Potential Extensions

Choice of Priors¶

In Overview, the priors are chosen to be a source-filter representation. DiffVC uses a average phoneme prior, basically manually disentangling the content information from the utterance, similar to the filter representation. This begs the question of why not to use the average speaker or average emotion representation as a terminal distribution in Overview as well. The problem with such an approach is that the phoneme representation and speaker representation are naturally entangled. Different speakers have their own pronunciation, dialect, etc.. That would mean that the average speaker and average phoneme representations would have redundant information and the denoisers wouldn't be truly decoupled anymore. The source-filter representation however is truly disentangled, so denoisers trained on each will learn non-overlapping trajectories, at least large noise levels.

Convergence of Trajectories¶

[!note] Converging Trajectories Sketch of the ensemble approach. At high noise levels, the trajectories towards the source and filter distributions are very distinct. At low noise levels, the trajectories have to be very similar, as they converge towards a single sample in the data distribution. Employing a single denoiser for low noise levels would reduce computational complexity and allows for specialization on increasing audible fidelity.

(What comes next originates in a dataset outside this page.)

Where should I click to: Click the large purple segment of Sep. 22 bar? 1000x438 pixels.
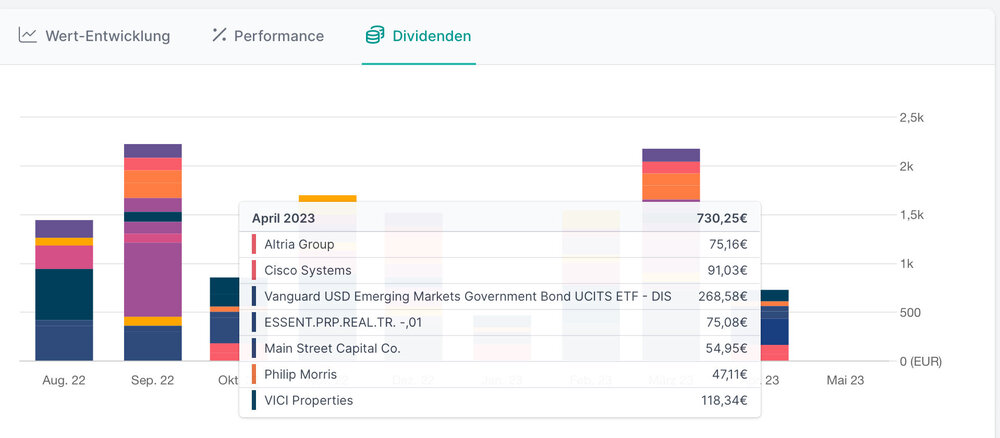tap(153, 279)
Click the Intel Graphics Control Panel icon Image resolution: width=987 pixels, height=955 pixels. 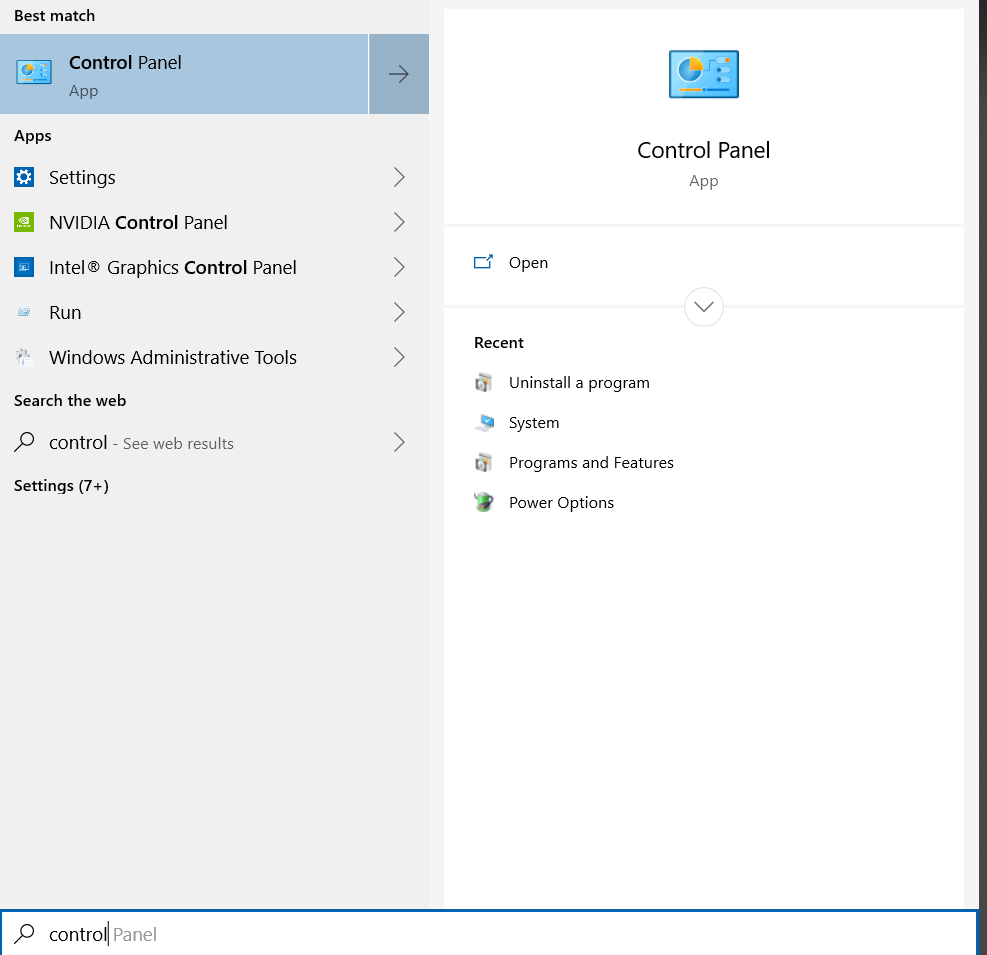tap(24, 267)
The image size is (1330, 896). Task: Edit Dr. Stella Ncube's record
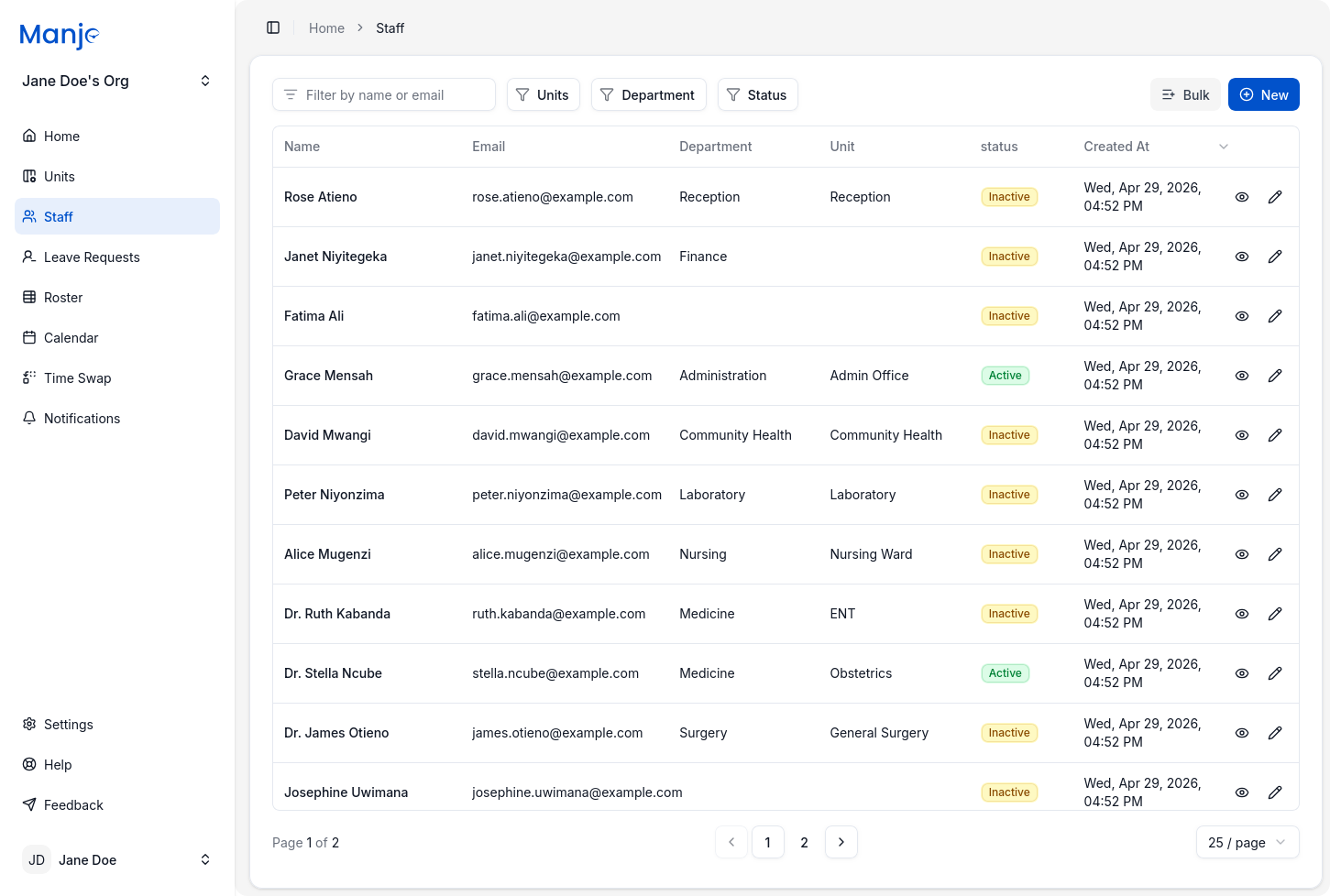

By definition, the trajectories of both denoisers converge towards the same data distribution.

For high noise levels, the trajectories will be very distinct, but for low noise levels, the trajectories can be expected to be very similar.

Expert Ensemble¶

At later stages of the sampling process, using two denoisers might not be efficient anymore.

This idea is illustrated in the above figure and is well supported by other papers:

In @balajiEDiffTextImageDiffusionModels2023 different models are used for the early stage of the sampling stage (semantic inception) and the late stages of sampling (visual fidelity).

@kwonDiffusionModelsAlready2023 (Disentanglement in Diffusion Models#h-layer Disentanglement) provides a method to edit images by perturbing the latent space within the denoising U-Nets.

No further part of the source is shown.